WORK REQUEST
Go through the data below and copy each line where the word "badge" occurs.

EXTRACTED INFORMATION
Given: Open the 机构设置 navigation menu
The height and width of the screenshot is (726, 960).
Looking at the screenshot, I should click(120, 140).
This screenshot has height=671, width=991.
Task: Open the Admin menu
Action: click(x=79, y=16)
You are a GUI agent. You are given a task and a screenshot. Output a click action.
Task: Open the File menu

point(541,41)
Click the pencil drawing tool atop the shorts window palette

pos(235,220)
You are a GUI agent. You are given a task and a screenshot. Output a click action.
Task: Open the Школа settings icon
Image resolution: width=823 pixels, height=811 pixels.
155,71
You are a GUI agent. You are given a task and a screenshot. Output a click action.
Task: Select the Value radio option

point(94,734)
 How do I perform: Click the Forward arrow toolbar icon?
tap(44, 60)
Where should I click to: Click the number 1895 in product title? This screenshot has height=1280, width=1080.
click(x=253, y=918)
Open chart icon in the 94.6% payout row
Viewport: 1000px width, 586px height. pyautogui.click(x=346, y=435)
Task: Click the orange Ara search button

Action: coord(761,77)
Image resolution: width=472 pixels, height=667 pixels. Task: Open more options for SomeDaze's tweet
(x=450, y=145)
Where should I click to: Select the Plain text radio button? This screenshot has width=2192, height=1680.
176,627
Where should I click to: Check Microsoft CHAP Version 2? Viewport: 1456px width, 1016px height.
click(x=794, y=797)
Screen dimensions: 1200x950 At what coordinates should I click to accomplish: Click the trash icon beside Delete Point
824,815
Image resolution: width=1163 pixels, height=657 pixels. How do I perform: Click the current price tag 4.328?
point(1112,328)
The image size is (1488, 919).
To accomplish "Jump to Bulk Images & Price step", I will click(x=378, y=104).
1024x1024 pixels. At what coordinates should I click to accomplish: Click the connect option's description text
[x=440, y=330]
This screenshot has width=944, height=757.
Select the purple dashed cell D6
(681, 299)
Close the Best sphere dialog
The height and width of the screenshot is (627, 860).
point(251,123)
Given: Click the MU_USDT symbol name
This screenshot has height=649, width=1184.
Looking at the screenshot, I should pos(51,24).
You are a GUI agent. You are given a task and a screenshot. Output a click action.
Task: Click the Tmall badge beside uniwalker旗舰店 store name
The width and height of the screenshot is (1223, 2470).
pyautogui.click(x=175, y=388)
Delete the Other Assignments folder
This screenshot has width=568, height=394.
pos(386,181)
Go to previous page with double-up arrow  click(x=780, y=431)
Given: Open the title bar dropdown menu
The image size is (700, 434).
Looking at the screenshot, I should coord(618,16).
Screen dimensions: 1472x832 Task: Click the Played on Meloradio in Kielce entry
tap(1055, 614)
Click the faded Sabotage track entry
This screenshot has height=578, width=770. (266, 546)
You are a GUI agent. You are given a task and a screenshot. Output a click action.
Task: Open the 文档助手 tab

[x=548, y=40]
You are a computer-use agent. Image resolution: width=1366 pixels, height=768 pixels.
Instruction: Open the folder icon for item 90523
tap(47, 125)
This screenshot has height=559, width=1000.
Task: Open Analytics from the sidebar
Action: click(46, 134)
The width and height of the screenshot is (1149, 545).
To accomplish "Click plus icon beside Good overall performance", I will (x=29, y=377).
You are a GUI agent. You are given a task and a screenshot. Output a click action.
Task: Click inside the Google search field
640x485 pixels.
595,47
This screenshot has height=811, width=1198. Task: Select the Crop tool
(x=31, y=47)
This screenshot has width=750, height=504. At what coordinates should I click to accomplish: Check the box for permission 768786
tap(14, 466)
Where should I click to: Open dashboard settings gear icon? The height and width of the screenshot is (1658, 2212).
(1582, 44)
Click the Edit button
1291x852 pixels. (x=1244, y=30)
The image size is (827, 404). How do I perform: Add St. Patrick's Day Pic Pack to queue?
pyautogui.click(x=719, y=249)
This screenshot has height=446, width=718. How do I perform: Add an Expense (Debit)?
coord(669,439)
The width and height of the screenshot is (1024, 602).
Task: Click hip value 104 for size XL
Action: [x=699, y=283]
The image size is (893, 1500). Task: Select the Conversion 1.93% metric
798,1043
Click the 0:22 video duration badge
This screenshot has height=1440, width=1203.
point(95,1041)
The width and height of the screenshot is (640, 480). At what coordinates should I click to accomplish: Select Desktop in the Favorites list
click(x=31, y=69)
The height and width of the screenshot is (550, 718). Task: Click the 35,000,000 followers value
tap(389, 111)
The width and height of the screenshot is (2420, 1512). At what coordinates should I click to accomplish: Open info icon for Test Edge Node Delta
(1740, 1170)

REPLY
Task: Click the Tmall badge beside uniwalker旗舰店 store name
Click the 0:22 video duration badge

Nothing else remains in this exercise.